Kinematic Self-Replicating Machines

© 2004 Robert A. Freitas Jr. and Ralph C. Merkle. All Rights Reserved.

Robert A. Freitas Jr., Ralph C. Merkle, Kinematic Self-Replicating Machines, Landes Bioscience, Georgetown, TX, 2004.


 

4.1.2 Self-Assembling Crystalline Solids

Self-assembled crystalline solids such as zeolites [1471-1473] incompletely fill space, leaving substantial voids that may be occupied by solvent molecules or other guest molecules. Such occupation produces solid-state host-guest complexes known as clathrates (from the Latin clathratus, meaning “enclosed by the bars of a grating”). MacNicol and co-workers [1468] reported the first rationally designed clathrate host in 1978, but the first true de novo design of an organic clathrate was in 1991 [1469]. This involved the formation of an extensive three-dimensional diamond-like porous lattice built from a single Tinkertoy-type subunit containing four tetrahedrally arrayed pyridone groups that acted as connectors to assemble the units together in a well-defined geometry. However, the crystal was held together only by weak hydrogen bonds and the links had a rotational degree of freedom, rendering the exact crystal molecular arrangement unpredictable [1470]. Engineered nanoporous molecular crystals can provide molecular-scale voids with controlled sizes, shapes, and embedded chemical environments at resolutions of 0.3-4.0 nm [1473-1479].
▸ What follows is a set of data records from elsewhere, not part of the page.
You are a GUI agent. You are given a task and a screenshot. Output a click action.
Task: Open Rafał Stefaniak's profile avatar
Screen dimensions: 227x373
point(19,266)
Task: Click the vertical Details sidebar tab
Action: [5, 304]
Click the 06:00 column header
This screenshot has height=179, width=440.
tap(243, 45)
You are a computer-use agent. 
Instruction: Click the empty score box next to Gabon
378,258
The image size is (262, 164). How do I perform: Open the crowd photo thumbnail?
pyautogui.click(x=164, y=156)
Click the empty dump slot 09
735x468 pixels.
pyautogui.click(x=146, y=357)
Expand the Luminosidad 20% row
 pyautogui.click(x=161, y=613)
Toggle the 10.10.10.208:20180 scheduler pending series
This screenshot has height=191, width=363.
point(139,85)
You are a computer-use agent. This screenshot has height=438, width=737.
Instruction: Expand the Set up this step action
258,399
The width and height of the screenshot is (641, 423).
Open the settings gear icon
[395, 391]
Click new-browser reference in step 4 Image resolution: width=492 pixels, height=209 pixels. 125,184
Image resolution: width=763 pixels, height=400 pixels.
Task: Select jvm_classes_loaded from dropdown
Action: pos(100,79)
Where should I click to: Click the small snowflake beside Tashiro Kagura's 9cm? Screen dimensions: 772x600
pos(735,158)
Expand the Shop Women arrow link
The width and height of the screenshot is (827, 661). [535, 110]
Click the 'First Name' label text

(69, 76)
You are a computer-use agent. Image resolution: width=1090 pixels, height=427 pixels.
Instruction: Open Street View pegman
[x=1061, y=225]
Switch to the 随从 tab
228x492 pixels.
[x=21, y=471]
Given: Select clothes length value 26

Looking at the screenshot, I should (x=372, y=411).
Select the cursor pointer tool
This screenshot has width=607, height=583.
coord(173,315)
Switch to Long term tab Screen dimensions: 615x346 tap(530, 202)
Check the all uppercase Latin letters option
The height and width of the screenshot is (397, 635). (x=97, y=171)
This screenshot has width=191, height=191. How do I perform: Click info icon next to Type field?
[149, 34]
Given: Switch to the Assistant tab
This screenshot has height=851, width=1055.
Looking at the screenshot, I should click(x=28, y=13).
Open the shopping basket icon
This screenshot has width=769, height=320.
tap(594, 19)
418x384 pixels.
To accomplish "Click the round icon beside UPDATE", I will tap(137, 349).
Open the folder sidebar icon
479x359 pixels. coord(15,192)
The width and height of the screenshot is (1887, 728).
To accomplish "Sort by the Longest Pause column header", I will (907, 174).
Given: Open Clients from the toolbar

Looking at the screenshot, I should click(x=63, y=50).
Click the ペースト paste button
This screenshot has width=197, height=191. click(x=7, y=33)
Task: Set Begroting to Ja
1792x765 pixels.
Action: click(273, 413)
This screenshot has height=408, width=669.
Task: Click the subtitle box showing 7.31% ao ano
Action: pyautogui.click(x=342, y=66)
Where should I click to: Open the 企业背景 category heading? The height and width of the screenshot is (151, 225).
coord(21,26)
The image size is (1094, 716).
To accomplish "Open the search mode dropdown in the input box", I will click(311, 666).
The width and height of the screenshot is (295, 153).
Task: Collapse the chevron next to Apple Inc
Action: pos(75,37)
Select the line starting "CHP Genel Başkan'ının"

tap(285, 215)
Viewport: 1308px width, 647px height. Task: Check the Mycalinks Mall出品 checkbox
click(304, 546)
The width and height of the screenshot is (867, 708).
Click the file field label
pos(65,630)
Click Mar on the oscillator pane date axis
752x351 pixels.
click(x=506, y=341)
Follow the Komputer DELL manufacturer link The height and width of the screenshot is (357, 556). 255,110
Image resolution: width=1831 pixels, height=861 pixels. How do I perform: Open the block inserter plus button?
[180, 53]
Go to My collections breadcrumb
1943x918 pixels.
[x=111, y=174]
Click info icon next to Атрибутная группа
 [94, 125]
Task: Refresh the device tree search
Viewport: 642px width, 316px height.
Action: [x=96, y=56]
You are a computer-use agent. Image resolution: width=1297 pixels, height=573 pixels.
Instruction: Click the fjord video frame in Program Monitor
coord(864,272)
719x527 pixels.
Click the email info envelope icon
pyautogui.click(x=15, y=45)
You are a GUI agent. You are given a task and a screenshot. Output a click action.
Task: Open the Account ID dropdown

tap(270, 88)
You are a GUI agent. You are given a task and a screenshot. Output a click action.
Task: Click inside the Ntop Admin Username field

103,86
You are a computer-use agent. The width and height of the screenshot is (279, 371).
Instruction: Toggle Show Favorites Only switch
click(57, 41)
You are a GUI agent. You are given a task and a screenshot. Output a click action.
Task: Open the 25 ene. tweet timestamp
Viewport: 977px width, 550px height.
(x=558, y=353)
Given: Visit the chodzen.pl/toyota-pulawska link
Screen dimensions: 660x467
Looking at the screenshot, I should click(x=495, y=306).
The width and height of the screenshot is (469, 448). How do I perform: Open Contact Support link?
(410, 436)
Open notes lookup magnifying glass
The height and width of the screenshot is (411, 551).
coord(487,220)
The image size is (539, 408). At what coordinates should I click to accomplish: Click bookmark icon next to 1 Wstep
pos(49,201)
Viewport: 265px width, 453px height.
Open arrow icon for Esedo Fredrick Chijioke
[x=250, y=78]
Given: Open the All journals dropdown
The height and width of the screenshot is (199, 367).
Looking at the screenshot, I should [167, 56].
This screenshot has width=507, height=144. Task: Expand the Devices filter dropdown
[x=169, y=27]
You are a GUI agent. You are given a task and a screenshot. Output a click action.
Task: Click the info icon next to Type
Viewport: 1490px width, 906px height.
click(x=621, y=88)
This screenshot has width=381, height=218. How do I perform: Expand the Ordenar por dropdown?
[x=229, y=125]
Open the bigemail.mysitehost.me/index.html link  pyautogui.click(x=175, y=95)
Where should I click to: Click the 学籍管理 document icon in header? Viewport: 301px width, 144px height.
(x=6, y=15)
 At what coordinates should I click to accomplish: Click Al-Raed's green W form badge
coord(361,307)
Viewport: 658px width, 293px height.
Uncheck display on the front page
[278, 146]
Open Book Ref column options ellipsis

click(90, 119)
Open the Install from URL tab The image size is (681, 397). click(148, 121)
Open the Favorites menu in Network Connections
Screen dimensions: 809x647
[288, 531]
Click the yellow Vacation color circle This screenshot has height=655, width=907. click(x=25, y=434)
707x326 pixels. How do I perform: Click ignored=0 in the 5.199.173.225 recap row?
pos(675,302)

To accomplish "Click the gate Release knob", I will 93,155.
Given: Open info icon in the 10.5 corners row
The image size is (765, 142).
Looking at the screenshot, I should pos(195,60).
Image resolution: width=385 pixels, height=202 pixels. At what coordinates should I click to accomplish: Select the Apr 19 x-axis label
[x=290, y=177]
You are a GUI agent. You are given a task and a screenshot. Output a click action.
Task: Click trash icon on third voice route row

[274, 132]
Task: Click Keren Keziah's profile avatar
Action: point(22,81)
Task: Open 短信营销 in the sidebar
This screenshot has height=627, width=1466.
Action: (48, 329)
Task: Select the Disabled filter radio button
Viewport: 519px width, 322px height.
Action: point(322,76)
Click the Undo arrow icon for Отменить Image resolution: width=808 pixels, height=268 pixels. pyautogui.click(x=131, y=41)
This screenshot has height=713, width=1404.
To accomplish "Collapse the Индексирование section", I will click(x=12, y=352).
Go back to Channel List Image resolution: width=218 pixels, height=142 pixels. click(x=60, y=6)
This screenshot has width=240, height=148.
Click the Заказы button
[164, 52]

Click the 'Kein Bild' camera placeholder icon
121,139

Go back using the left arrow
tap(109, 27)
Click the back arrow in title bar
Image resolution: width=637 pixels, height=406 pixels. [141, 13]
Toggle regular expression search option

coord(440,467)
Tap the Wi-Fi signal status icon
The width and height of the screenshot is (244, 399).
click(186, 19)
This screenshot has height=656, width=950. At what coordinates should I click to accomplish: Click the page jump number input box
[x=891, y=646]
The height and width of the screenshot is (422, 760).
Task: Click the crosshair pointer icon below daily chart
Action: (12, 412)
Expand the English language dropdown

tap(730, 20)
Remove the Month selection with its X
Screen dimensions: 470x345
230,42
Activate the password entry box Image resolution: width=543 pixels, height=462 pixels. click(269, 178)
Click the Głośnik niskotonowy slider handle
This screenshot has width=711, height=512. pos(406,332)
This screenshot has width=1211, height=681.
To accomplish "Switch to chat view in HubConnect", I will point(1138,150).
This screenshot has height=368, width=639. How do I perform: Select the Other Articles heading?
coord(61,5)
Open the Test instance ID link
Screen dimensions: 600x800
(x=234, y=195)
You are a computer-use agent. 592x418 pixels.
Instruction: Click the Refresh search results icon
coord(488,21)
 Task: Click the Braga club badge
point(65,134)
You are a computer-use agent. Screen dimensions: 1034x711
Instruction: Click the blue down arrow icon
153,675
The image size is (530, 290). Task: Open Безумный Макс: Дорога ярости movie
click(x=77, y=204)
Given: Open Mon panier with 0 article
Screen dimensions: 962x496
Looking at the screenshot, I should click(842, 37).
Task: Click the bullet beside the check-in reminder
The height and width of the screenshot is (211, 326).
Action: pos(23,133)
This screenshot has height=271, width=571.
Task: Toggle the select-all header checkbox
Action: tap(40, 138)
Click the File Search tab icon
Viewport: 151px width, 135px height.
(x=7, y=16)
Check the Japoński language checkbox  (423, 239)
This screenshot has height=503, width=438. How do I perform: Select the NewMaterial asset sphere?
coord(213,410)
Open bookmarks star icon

Other self-assembling crystal structures have been described [1480-1482] including the crystal engineering of diamondoid networks [1483], template-directed colloidal crystallization or colloidal epitaxy [1484], organic templating to form crystalline zeolite-type structures with ordering lengths <3 nm [1485], 3-D polymer channels with chemically functionalizable channel linings [1486], silver nanowire arrays [1487], and micromolding combined with templating and cooperative self-assembly of block copolymers to produce hierarchical ordering over discrete and tunable characteristic length scales of ~10 nm, ~100 nm, and ~1000 nm in a single body [1488]. Redl et al [1489] at IBM have created a self-assembling 3-D metamaterial with a repeating pattern made up of 11-nm diameter (~60,000-atom) magnetic iron oxide particles and 6-nm diameter (~3000-atom) semiconductor lead selenide particles. This demonstrates “a modular assembly method that will let us bring almost any materials together...[and] the ability to bring together complementary materials with an eye to creating materials with interesting custom properties.” Of course, the simple process of crystallization can be viewed as an example of templated self-assembly.

Non-crystallographic polyhedral nano-clusters that are not able to grow but nevertheless have the potential to bifurcate, regroup, and even “self-replicate” have also been proposed [1490].